-------- Records provided

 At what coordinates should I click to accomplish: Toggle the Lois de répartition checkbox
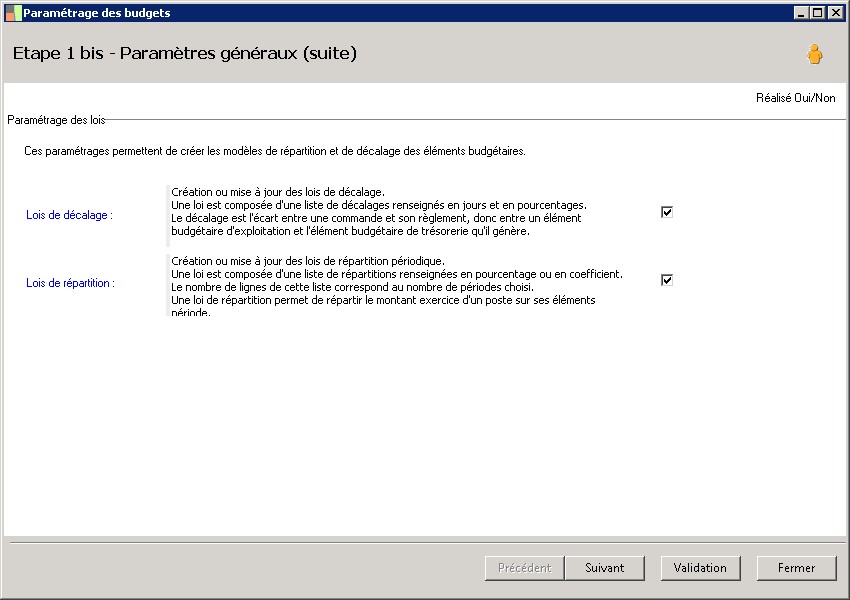pos(667,280)
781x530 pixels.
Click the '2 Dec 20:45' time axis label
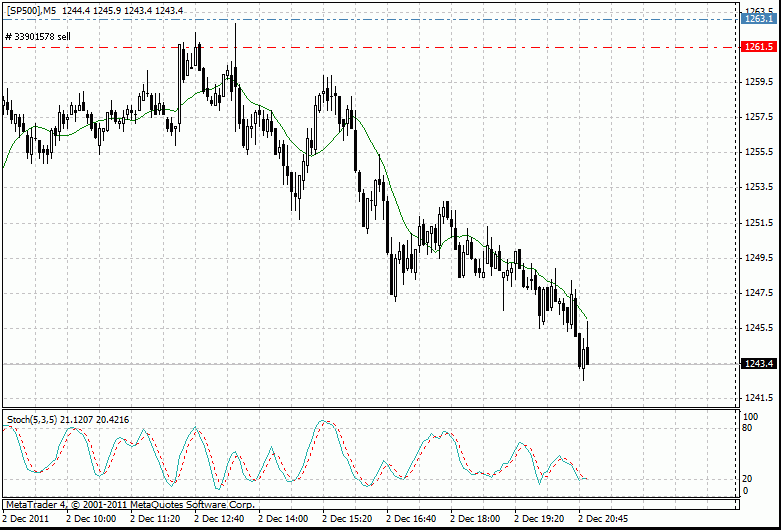pos(603,519)
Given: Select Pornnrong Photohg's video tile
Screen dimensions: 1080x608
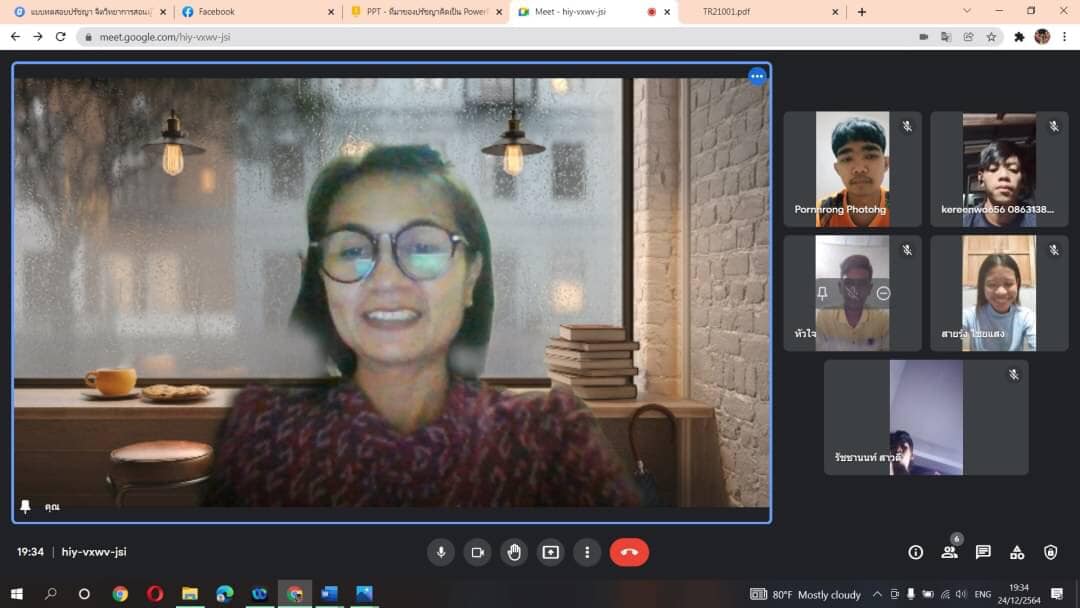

----------------

Your instructions
Reproduce the listing verbatim, and keep the pictures out of the copy.

Problem solution
 At what coordinates should I click to accomplish: Toggle the Lois de répartition checkbox
pos(667,280)
781x530 pixels.
Click the '2 Dec 20:45' time axis label
pos(603,519)
Given: Select Pornnrong Photohg's video tile
Screen dimensions: 1080x608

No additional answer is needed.